L’ordinanza impone ai proprietari, affittuari e detentori di terreni l’obbligo di provvedere, entro il 31 maggio 2026, alla pulizia delle aree da vegetazione secca, rifiuti e materiali infiammabili. Le aree dovranno essere mantenute in condizioni di sicurezza fino al 31 ottobre 2026. Nello stesso periodo è vietato accendere fuochi o svolgere attività che possano generare scintille o inneschi, soprattutto in prossimità di aree agricole e boschive.
Sono inoltre stabilite precise modalità operative per la pulizia dei terreni, tra cui la realizzazione di fasce parafuoco e distanze di sicurezza attorno a fabbricati e infrastrutture. È consentito l’abbruciamento controllato dei residui vegetali solo in specifiche condizioni e fuori dal periodo di massimo rischio, con obbligo di vigilanza continua e rispetto di orari e distanze.

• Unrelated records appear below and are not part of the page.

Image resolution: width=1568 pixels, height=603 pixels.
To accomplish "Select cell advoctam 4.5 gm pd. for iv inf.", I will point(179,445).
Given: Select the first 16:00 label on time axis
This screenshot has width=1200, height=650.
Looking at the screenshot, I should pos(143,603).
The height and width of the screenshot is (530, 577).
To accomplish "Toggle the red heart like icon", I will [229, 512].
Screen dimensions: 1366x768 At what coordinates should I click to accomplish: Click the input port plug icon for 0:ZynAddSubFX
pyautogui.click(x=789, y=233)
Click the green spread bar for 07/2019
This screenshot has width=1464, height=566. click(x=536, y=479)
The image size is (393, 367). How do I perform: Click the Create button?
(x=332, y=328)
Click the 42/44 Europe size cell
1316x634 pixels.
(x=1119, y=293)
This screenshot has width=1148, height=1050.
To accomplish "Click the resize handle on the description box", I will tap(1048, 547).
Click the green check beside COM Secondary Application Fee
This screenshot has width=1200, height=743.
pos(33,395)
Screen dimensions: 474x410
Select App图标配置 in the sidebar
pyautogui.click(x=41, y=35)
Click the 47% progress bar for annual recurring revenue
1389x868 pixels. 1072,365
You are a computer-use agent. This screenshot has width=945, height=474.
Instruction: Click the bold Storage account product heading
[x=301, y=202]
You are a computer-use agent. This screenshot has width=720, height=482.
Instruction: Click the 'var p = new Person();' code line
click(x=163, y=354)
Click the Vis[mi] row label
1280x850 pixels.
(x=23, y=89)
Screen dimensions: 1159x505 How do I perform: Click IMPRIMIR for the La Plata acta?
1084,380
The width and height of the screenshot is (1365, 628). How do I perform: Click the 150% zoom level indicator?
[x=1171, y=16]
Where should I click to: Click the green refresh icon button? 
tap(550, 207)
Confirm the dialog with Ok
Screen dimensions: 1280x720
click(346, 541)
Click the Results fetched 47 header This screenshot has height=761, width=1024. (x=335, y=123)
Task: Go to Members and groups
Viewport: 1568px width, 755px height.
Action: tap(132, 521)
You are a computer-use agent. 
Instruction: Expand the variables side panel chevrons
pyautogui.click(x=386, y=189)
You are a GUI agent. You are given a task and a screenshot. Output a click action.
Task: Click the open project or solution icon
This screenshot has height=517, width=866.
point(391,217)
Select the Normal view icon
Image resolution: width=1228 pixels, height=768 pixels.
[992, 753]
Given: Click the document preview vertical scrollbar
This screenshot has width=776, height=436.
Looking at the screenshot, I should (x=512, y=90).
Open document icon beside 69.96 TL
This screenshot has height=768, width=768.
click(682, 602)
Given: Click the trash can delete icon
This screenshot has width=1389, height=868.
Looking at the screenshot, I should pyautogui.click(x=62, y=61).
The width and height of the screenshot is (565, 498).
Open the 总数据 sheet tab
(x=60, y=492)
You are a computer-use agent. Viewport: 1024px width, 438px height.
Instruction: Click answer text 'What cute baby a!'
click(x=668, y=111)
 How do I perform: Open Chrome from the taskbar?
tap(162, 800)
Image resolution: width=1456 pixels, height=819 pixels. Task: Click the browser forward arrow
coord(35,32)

L’ordinanza prevede anche la possibilità per i cittadini di segnalare terreni in stato di abbandono e a rischio incendio, favorendo la collaborazione con l’amministrazione. I controlli sono affidati alla Polizia Locale e agli altri organi competenti.
Sono previste sanzioni amministrative e, nei casi più gravi, responsabilità penali per chi non rispetta le disposizioni. In caso di inadempienza, il Comune potrà diffidare i soggetti interessati e imporre ulteriori interventi.
Il provvedimento è immediatamente esecutivo e resterà in vigore fino al 31 ottobre 2026, salvo proroghe.